Iran’s “Oil Weapon” Is A Dud
posted at 6:49 pm on December 28, 2006 by see-dubya
I head seen references to the recent National Academy of Sciences report about Iran’s crumbling oil infrastructure in a few places–Allah cheerily noted here that Iran will have the bomb by the time the tanks go dry and Iran turns into Mad-Max level anarchy. Ace, pointed out that it was being spun as a reason not to attack Iraq. The AP report he linked quotes the main scientist saying as much:
If the United States can “hold its breath” for a few years it may find Iran a much more conciliatory country, he said. And that, Stern said, is good reason to belay any instinct to take on Iran militarily.
“What they are doing to themselves is much worse than anything we could do,” he said.
“The one thing that would unite the country right now is to bomb them,” Stern said. “Here is one problem that might solve itself.”
That’s a good conservative sentiment; many problems may solve themselves and don’t need meddling with. But another account of the report in today’s Telegraph quotes Prof. Stern saying something else:
“They cannot afford to carry out their threats to shut off oil supplies,” he said. “There is no oil weapon, it’s just a bluff.”
I think that’s very important. Lemme tell you why.
Iran has two main weapons now it can use against the West. One is the oil weapon. It can threaten to shut off its own domestic production. It can also threaten to shut down production abroad. Ever notice that Iran is always testing anti-shipping missiles? That’s not just so they can threaten U.S. forces but so they can threaten supertankers off the Straits of Hormuz. They are implying that if things go badly, they can make a serious dent in the world’s oil supply.
But the anti-shipping missile batteries can be dispensed with. And the domestic supply, Stern says, can’t shut down without hurting them worse than it will hurt us. (In fact I hear a lot of talk of deliberately targeting their few functioning oil refineries and plunging the country into chaos.)
Their other big weapon is, of course, terrorism–in Iraq and all over the world through their surrogates such as Hezbollah. But that is an issue for another time. For now, it clarifies things:
I. Let’s pretend we’re James Baker and assume Iran is thinking logically. It’s more likely Iran wants nuclear weapons, because they’re bluffing about the oil weapon and they need a solid deterrent. Especially now that they know we know they’re bluffing about the oil weapon. They need a deterrent–against us, against Arabia, against Pakistan.
II. Now let’s question that first assumption. Iran had a choice to allocate money to fixing its oil infrastructure and securing a huge source of national revenue (70%, according to Stern), and helping their shattered economy–or investing in an illegal nuclear weapons program that gives the most powerful nation in the world a great excuse to start a war with them. They chose nuclear weapons. That’s not rational deterrence–that’s apocalyptic thinking.

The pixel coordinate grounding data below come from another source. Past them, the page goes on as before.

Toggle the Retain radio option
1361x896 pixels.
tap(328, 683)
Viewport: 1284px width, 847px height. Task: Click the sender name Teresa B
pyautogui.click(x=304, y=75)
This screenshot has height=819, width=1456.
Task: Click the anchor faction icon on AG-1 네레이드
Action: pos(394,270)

III. Iran is much more vulnerable now than we thought they were because (A) they can’t hit back as hard as we thought and (B) their own system is pretty fragile. They may be getting a little more vulnerable each month to sabotage as their refinery capacity dwindles, but they will not be this vulnerable again once they get their bombs online.
So: this would seem like a good time to do something. As for the consequences in Iraq, Iran might have better things to worry about when the gasoline riots are right on top of their bunkers.